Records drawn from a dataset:
☆ ☆ ☆

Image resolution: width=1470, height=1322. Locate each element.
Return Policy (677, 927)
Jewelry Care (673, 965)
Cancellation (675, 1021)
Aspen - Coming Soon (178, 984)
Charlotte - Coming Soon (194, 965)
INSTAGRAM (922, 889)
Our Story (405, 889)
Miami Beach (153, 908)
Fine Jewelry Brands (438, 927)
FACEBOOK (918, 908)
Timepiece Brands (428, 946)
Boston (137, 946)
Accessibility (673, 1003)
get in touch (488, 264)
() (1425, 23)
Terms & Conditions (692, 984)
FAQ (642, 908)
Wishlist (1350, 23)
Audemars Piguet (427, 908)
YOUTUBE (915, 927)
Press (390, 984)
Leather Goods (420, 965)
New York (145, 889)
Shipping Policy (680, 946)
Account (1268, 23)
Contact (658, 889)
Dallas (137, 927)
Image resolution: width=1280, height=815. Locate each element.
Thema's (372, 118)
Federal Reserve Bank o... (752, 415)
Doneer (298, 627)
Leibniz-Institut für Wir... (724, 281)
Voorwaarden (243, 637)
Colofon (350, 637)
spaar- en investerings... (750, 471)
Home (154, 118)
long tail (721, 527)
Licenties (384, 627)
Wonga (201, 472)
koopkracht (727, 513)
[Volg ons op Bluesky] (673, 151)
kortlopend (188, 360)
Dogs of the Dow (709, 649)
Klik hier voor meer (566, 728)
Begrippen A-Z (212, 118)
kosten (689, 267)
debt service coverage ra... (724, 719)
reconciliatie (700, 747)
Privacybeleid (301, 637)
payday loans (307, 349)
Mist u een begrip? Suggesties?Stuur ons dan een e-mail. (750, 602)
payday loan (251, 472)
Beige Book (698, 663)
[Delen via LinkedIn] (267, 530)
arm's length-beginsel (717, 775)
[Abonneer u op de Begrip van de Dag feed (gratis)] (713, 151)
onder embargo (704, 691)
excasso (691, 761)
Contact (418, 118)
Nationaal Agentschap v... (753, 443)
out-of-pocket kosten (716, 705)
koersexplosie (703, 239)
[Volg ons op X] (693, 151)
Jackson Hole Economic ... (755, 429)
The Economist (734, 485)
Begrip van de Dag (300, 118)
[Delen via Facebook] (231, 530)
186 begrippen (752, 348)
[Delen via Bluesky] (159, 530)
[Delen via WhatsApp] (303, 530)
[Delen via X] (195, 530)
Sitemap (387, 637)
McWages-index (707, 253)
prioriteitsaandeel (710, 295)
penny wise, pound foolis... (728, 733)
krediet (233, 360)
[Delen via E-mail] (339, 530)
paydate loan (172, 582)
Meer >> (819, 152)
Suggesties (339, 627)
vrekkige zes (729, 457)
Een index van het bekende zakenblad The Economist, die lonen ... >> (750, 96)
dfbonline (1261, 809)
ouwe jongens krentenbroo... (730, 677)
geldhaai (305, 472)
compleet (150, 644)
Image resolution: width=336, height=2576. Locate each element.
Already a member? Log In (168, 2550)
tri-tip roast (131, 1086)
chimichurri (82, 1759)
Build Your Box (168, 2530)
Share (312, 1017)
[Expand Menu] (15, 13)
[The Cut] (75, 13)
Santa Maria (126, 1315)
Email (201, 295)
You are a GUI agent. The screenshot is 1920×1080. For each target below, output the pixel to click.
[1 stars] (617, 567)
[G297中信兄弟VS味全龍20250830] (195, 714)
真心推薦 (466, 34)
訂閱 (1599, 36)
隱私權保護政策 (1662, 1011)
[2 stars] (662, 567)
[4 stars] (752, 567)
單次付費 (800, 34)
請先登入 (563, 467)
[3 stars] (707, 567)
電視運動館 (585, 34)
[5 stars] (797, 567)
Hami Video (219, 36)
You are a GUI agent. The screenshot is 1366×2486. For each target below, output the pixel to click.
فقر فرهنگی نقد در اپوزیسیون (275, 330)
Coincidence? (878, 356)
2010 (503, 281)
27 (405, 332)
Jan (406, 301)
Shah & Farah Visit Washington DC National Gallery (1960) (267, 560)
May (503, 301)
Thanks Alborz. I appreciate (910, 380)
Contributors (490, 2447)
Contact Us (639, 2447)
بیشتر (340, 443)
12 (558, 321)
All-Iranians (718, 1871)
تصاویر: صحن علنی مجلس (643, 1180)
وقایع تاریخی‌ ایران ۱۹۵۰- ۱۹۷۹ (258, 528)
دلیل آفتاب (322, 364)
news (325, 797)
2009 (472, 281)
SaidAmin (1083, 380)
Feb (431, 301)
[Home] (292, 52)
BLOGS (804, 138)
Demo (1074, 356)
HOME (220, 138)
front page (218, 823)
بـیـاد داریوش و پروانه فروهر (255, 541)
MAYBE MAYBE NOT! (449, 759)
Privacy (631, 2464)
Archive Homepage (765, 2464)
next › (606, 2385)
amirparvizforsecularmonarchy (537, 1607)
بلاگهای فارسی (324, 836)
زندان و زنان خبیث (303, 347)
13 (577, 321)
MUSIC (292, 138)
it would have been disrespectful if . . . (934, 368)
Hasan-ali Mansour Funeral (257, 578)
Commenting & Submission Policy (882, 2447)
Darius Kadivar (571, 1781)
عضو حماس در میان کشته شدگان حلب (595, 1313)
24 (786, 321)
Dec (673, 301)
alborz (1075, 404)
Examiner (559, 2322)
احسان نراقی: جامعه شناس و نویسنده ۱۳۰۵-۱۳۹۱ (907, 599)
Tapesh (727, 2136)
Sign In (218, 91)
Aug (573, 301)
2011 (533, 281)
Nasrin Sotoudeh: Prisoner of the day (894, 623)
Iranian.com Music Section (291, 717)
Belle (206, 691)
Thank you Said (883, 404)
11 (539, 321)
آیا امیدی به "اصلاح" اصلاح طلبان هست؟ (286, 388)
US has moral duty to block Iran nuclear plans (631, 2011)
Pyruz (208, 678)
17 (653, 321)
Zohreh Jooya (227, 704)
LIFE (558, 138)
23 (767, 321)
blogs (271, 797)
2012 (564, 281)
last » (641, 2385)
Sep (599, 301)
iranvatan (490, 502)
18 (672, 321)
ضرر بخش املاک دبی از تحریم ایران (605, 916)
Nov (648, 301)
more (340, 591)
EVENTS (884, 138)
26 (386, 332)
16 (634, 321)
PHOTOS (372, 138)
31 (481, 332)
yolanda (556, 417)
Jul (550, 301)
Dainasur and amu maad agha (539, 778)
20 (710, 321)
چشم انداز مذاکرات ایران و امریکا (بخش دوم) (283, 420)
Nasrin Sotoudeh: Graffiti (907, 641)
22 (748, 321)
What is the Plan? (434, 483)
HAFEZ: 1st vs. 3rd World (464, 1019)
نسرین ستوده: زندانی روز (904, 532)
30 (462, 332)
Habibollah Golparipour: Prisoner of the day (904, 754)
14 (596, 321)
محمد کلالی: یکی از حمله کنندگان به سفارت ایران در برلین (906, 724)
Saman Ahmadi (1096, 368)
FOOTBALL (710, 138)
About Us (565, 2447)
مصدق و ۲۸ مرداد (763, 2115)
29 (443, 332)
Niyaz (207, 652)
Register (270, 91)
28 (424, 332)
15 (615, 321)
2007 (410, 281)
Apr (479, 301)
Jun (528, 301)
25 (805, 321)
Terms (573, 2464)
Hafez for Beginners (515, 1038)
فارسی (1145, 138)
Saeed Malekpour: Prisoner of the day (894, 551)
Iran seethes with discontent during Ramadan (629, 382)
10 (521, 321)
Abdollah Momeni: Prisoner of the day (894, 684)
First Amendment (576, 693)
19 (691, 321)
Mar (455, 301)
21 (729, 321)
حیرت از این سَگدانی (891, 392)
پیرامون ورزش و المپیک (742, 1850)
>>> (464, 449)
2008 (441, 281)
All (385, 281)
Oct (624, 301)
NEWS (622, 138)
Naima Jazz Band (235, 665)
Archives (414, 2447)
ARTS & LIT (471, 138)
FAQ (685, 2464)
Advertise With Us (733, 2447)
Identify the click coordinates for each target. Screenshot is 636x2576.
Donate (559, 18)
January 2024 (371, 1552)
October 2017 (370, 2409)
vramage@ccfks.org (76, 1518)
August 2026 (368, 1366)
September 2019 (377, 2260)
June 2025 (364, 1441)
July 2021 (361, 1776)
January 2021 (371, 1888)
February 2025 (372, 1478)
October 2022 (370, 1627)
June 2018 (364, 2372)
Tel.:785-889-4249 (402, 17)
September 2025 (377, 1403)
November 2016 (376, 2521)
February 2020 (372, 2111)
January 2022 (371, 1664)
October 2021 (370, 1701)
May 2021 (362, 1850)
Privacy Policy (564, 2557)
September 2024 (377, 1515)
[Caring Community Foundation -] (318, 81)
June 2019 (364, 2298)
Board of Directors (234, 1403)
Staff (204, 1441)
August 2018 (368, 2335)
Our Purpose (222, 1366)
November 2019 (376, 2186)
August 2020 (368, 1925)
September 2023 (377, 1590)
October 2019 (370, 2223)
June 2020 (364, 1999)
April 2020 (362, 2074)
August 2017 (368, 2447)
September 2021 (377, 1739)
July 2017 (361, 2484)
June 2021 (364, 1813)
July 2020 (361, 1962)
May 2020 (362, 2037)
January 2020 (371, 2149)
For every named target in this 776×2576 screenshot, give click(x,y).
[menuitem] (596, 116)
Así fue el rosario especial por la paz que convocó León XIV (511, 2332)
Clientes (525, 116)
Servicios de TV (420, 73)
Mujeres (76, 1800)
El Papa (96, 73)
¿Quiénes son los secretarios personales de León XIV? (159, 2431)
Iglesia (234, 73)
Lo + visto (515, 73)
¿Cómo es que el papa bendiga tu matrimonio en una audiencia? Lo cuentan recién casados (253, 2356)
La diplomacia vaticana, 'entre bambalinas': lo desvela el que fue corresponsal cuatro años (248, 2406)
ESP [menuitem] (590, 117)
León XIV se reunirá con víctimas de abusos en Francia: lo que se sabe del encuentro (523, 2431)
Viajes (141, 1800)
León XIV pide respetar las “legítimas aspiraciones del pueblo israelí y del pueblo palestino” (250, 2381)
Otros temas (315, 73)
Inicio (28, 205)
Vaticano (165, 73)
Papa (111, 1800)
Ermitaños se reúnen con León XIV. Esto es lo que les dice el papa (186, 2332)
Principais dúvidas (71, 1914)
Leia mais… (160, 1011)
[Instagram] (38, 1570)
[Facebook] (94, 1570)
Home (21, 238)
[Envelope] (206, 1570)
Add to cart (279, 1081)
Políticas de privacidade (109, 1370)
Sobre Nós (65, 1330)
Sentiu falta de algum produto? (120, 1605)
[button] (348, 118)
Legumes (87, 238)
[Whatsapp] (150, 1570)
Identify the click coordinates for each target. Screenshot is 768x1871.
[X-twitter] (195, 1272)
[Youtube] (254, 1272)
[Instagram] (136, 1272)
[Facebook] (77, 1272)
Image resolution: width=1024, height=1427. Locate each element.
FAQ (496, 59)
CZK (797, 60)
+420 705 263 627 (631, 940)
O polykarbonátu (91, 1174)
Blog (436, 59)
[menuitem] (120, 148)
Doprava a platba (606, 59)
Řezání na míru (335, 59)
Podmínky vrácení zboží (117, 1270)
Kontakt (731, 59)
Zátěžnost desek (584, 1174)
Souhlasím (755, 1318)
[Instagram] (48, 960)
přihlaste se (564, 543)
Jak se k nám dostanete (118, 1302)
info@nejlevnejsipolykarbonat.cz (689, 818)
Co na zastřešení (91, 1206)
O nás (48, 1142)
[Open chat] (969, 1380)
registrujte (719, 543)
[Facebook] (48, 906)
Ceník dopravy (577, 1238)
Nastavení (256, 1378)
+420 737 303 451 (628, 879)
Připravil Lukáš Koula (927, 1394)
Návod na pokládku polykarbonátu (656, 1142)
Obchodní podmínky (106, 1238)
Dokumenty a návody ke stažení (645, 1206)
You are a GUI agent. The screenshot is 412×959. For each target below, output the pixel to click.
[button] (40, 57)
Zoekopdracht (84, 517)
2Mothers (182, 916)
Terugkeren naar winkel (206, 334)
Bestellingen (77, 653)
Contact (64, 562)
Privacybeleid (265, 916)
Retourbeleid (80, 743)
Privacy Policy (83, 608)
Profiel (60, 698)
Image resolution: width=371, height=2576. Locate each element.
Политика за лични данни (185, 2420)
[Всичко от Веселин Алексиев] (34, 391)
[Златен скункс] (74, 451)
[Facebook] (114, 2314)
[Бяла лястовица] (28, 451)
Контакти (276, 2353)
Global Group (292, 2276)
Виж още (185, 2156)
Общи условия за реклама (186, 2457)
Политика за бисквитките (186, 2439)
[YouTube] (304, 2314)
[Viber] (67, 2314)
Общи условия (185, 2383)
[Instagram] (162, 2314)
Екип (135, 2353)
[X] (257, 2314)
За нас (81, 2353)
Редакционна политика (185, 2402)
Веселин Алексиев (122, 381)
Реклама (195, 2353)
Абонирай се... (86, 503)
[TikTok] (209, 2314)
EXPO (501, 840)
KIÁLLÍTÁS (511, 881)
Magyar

☆ ☆ ☆

**The problem:**
Using only the entries above, output the line with "真心推薦 (466, 34)", the line with "Hami Video (219, 36)", and all lines between them, exactly as they stand.

**Task response:**
真心推薦 (466, 34)
訂閱 (1599, 36)
隱私權保護政策 (1662, 1011)
[2 stars] (662, 567)
[4 stars] (752, 567)
單次付費 (800, 34)
請先登入 (563, 467)
[3 stars] (707, 567)
電視運動館 (585, 34)
[5 stars] (797, 567)
Hami Video (219, 36)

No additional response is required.